Brief: In the records below, the line with "Đặt hàng trên SENDO (78, 2254)" opens the range and the line with "[Nguồn Tổ Ong 24V - 20A Vỏ Inox]" closes it; print that range exactly and nothing else.

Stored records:
• • • •

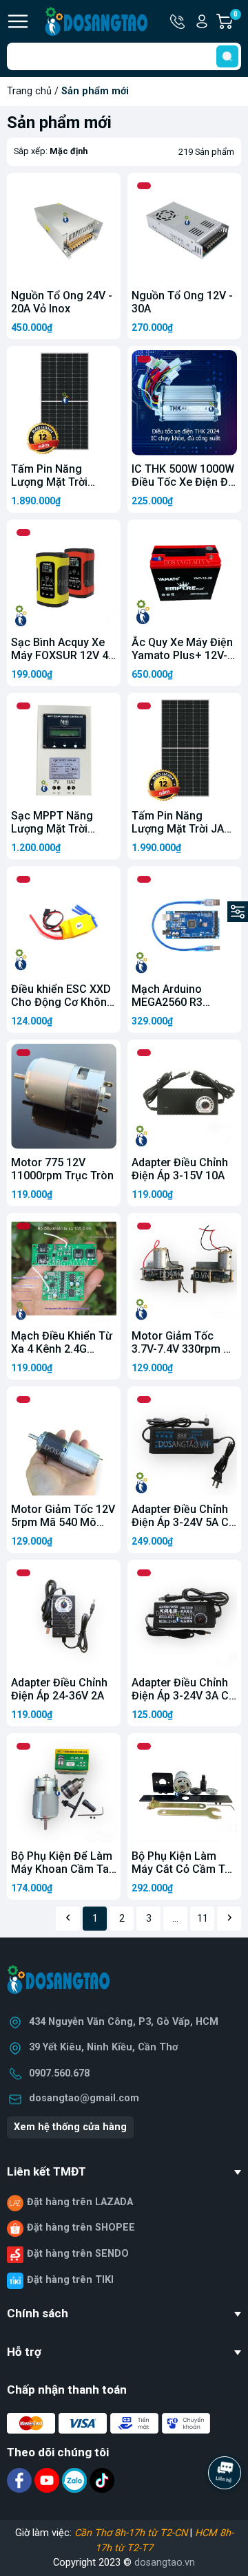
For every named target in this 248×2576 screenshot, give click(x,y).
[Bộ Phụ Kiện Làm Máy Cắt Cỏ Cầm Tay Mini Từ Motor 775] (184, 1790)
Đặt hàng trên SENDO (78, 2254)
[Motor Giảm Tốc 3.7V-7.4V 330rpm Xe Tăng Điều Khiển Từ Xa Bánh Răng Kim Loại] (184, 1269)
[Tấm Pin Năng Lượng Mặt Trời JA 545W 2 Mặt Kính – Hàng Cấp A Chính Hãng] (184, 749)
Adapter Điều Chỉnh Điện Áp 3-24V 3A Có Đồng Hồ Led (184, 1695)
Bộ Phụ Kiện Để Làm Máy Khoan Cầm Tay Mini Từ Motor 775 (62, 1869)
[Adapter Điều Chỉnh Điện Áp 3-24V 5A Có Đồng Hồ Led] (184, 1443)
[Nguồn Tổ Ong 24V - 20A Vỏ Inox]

• • • •

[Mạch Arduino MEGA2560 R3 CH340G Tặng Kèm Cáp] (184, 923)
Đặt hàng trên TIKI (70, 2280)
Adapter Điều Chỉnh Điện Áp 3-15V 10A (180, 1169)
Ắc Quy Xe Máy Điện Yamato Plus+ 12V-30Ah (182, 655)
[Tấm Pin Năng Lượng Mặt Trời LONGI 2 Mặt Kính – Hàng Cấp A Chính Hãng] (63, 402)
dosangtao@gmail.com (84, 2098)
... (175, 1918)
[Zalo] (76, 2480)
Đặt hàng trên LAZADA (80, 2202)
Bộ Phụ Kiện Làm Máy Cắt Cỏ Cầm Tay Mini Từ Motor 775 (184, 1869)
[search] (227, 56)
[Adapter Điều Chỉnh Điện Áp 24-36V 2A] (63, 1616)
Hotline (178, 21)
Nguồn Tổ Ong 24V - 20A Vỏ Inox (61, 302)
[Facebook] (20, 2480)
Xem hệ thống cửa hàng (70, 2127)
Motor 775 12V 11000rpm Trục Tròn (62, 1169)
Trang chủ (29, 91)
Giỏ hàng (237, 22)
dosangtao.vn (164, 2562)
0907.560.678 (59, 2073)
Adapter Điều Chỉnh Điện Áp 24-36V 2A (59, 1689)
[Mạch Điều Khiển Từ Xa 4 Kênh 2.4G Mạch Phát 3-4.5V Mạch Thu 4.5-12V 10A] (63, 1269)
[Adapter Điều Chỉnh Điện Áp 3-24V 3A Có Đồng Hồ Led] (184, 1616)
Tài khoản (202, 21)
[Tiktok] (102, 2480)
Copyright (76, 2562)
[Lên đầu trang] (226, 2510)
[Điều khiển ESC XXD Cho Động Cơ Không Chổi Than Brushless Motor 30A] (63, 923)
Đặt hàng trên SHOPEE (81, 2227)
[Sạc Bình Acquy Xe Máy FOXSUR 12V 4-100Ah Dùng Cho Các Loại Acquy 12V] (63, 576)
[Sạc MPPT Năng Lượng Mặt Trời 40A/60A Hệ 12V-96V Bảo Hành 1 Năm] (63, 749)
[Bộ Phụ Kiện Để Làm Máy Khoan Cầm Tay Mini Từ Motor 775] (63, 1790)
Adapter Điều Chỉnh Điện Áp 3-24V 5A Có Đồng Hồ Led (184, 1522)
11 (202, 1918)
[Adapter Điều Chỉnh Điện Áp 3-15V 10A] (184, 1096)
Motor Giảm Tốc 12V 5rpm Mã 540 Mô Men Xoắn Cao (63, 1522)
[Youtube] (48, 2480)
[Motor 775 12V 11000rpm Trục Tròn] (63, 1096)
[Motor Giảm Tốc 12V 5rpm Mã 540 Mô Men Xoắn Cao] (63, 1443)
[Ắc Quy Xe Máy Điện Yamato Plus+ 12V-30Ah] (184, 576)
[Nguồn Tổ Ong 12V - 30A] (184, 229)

• • • •

Written answer:
Đặt hàng trên SENDO (78, 2254)
[Motor Giảm Tốc 3.7V-7.4V 330rpm Xe Tăng Điều Khiển Từ Xa Bánh Răng Kim Loại] (184, 1269)
[Tấm Pin Năng Lượng Mặt Trời JA 545W 2 Mặt Kính – Hàng Cấp A Chính Hãng] (184, 749)
Adapter Điều Chỉnh Điện Áp 3-24V 3A Có Đồng Hồ Led (184, 1695)
Bộ Phụ Kiện Để Làm Máy Khoan Cầm Tay Mini Từ Motor 775 (62, 1869)
[Adapter Điều Chỉnh Điện Áp 3-24V 5A Có Đồng Hồ Led] (184, 1443)
[Nguồn Tổ Ong 24V - 20A Vỏ Inox]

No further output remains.